Szept

Wędrowanie

5 postów w tym temacie

Lubię góry. Góry, las, przyrodę. Kto w dzisiejszych czasach nie lubi? Z okna widzę Góry Sowie i Ślężę. Dwa moje ukochane miejsca na Ziemi. I gdy przychodzi dzień wolnego, jadę tam lub…. Tam.

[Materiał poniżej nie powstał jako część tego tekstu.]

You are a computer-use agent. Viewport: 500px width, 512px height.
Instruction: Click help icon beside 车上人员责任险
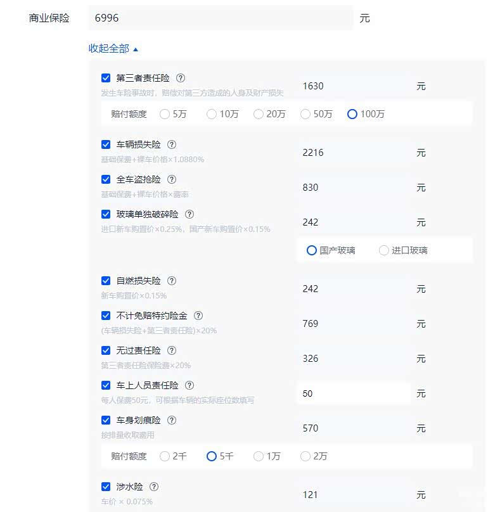pos(189,385)
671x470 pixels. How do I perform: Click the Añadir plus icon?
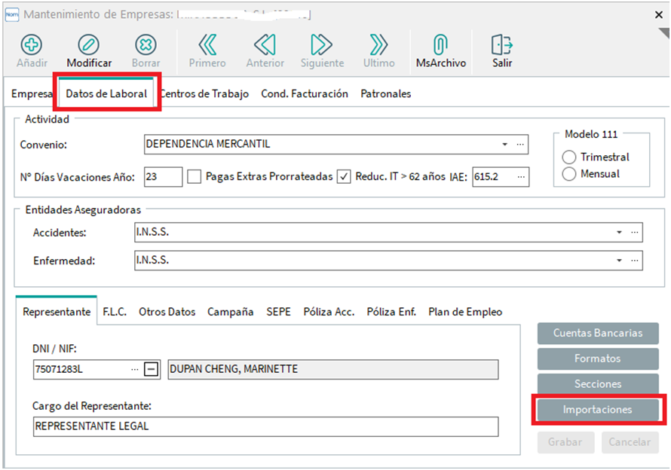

Staję na początku szlaku i unosze powoli głowę ku szczytowi, na który zamierzam wejść.

Zaczyna się wędrówka.

Zwykle towarzyszy mi syn. Czasem ktos z przyjaciół. Ale tam na szlaku, w czasie wedrowania jestem tylko ja otaczający mnie świat. Ten zas jest jakby pełniejszy, bardziej tłoczny, bo zewsząd spoglądają na mnie ci, których z reguly nie zauważamy.

Kocham rozmowy ze sobą, moje wlasne medytacje w czasie tej wedrówki.

Wtedy bardziej otwieram się na Boga, a On mówi jakby głośniej i wyraźniej.

Co czuję?

Niepokój, a nawet lek, kiedy przemierzam uroczyska Gór Sowich. Cisza tego miejsca, gdzie nawet owady milkną jest ciężka. Inna od lekkości ciszy Pustyni.

Chłonę zieleń i dźwięk, kiedy przekraczam tę granicę życia i śmierci. I idę dalej. Przy szczycie odczuwam już drżenie a potem z radością wędrowca spoglądam na mój dom. Teraz jakby maleńki i odległy, z wysokości Wielkiej Sowy.

Inaczej jednak odczuwam potęgę Ślęży i jej odwiecznych duchów. Gdy idę w górę słyszę ich rozmowy i głosy. Mówią do mnie, czasem się skarżą, czasem zartują.

Nie oglądam się za siebie nigdy, kiedy wchodzę na Ślężę. Dla mnie to rodzaj prawa.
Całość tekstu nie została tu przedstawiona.